*What the exercise asks*: Line count for "link": give how many lines in the data below contain it, with no other words.

──────── Recorded data ────────

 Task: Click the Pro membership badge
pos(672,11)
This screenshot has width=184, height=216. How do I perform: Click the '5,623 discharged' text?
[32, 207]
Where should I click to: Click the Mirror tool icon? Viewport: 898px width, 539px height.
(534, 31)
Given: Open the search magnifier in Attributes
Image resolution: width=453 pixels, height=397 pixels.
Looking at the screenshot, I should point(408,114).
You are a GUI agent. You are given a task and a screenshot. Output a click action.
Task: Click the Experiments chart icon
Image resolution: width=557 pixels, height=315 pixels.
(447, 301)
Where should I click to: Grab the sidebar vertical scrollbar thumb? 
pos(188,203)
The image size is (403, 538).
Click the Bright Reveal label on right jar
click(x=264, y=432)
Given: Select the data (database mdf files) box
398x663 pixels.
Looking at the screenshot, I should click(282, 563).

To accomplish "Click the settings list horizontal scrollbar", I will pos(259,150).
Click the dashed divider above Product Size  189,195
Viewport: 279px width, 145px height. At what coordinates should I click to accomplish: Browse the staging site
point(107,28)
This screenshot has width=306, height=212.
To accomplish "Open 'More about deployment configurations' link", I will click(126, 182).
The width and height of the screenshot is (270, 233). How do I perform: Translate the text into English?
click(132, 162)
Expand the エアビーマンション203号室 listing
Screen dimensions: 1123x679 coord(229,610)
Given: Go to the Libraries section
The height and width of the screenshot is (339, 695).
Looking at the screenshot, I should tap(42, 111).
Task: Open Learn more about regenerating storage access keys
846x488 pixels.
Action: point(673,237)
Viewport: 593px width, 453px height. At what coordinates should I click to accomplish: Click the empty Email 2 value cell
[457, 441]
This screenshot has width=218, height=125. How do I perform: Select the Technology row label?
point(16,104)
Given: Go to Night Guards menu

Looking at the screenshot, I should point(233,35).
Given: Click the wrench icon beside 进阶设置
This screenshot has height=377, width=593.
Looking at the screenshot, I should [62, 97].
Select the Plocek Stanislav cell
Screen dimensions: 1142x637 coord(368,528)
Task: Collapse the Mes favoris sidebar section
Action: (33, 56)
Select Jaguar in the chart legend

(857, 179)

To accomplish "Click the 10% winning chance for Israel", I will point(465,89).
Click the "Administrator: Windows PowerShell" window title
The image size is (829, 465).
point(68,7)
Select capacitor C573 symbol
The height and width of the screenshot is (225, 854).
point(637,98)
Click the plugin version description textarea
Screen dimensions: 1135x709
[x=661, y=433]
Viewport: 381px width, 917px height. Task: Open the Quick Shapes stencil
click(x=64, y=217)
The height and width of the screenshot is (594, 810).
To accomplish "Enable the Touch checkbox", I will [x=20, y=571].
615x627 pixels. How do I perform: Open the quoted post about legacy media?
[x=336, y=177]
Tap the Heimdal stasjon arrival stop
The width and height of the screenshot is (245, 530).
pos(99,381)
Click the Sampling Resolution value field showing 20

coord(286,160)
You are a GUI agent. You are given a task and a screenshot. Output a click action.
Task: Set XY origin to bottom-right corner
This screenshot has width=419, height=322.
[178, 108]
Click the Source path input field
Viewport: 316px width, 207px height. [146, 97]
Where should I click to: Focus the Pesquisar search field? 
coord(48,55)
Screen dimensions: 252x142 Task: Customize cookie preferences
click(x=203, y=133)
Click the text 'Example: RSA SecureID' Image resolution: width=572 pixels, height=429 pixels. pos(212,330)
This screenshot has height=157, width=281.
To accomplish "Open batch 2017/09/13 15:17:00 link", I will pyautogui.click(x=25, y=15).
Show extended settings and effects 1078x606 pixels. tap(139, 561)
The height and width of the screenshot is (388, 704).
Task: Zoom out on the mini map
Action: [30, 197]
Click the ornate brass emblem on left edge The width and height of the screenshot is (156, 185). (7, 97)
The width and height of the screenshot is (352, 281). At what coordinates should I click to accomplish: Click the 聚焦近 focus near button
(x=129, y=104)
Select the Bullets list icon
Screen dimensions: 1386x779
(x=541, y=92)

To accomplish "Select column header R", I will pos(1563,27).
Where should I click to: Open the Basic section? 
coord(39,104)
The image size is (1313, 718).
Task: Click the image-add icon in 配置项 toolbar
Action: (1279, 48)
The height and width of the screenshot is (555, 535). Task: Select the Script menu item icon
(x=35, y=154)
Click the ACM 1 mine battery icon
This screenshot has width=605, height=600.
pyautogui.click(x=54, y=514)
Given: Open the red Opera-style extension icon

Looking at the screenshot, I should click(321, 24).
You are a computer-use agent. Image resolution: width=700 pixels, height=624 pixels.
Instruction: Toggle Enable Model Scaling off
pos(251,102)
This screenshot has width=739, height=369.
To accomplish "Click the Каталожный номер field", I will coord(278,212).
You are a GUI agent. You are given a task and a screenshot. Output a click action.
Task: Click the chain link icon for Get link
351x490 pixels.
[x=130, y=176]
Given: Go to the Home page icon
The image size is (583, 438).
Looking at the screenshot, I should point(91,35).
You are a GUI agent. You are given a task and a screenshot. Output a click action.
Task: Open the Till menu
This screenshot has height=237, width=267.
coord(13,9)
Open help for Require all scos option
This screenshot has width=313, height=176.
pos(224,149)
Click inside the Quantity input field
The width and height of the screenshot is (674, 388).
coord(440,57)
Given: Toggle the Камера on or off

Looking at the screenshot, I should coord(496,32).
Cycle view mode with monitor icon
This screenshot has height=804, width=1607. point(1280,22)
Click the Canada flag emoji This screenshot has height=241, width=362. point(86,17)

────────

*Written solution*: 3